The robbers then ran off again and a 3-hour pursuit ensued with extra re-enforcements joining the party in the form of Hooper’s brother James, who happened to be crossing the down from Tilshead to Imber, Hooper’s shepherd and his son from Imber and Mr W Sainsbury to help them with the arrest.


One of the robbers, Benjamin Colclough, fell and was left , but the chase of the remaining two continued.

Exhausted, they were finally surrounded, but still put up a spirited resistance with their fold sticks, threatening Mr Sainsbury who retaliated by holding up his large whip and saying “If this is not enough for you, I have a brace of bulldogs (pistols) in my pocket. If you make the least resistance, I will shoot you dead on the spot”

At last they surrendered; the pursuit had lasted over three hours and the stolen pocket book was later found on the down and the notes safe.

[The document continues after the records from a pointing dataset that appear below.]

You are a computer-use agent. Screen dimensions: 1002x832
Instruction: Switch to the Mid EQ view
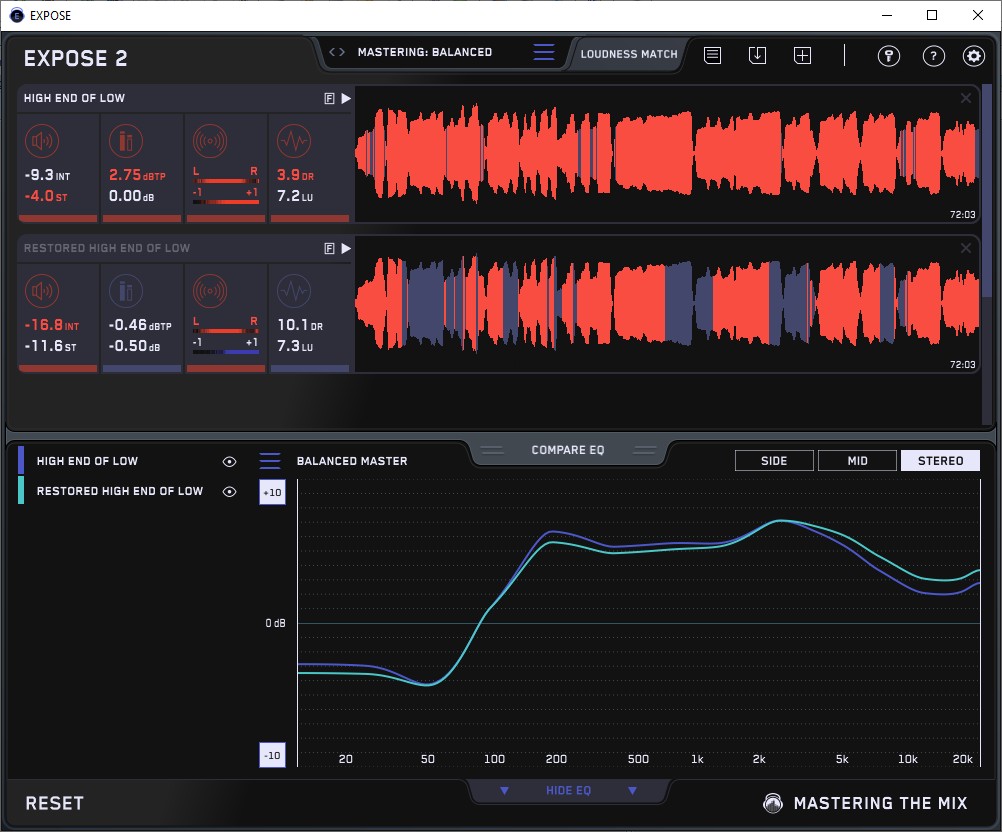(x=857, y=461)
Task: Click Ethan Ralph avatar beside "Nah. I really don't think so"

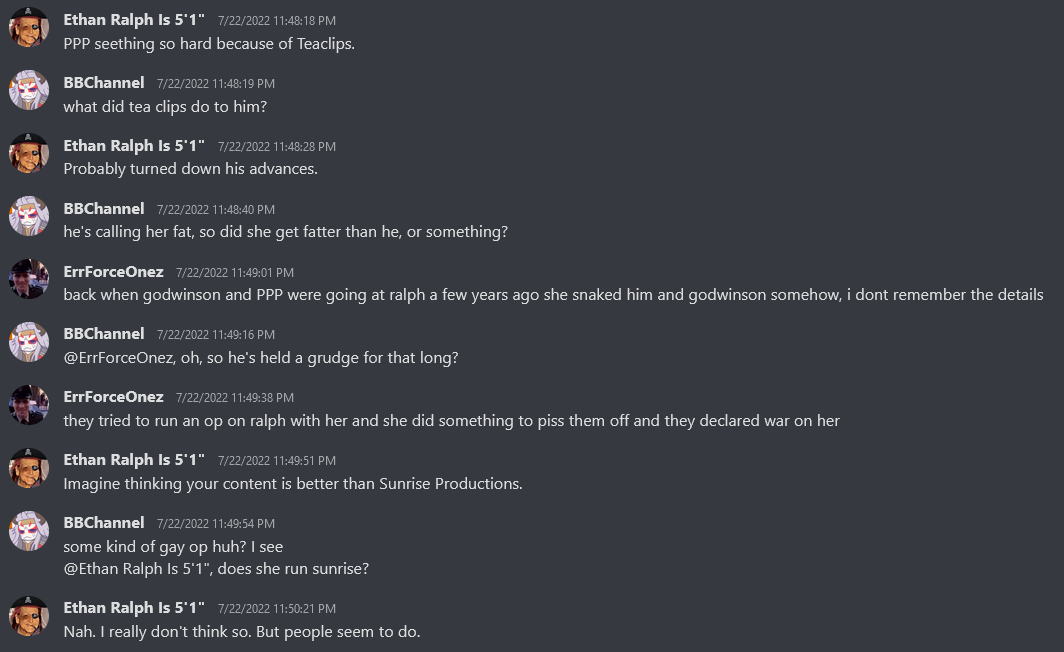Action: pyautogui.click(x=29, y=615)
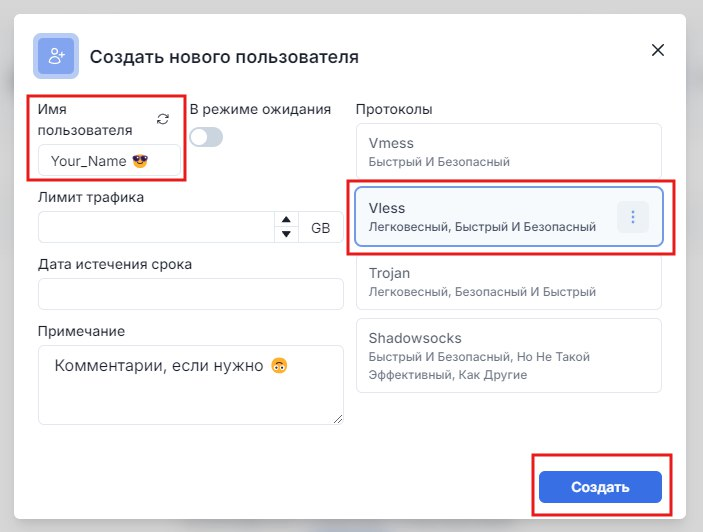Select the Trojan protocol card
703x532 pixels.
tap(509, 282)
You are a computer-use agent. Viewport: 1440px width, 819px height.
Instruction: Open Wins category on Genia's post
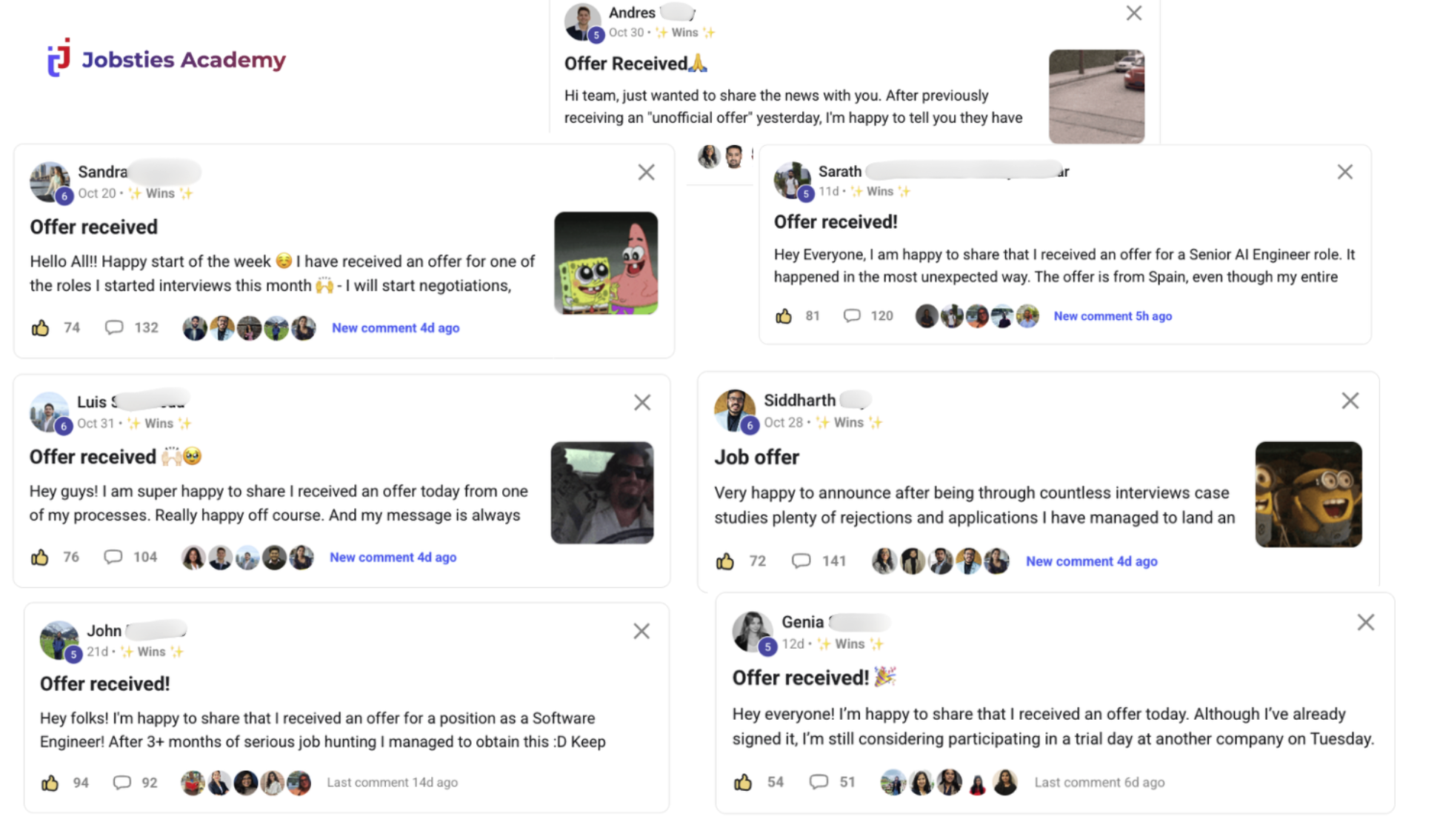849,644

The two robbers were escorted to the Lamb public House at West Lavington and given to the constable.
The next day, Morgan found the third robber (Benjamin Colclough) dead on the downs. His death certificate states he was 35 years old, a hawker, and that he died from ‘rupture of a vessel on his brain, produced by over exertion in running away to escape justice’.

The fourth robber, (Richard Harris), was later apprehended and committed to Devizes Prison with the others others (Thomas Saunders and George Waters), pending their trial.

The Jury at Benjamin Colclough’s inquest gave the verdict of felo-de-se one who ‘deliberately puts an end to his own existence, or commits an unlawful act, the consequences of which is his death’.
The three robbers were sentenced to 15 years transportation and embarked on board the convict ship Lord Lyndoch for Hobart, Van Diemen’s Land (now Tasmania) on 5th September 1840, arriving on 5th February 1841.

There were many other instances of highwaymen accosting travellers on Salisbury Plain in the 16, 17 and 18 centuries, especially on market days with farmers having to travel well-armed.
These two memorial stones were put up as a deterrent!

This article was created by Bridget Herniman from extracts of Lyn Dyson’s and Quentin Goggs’ book on The Robbers’ Stone. All proceeds of the sale of this book and others by Lyn Dyson go to support the West Lavington Youth Club.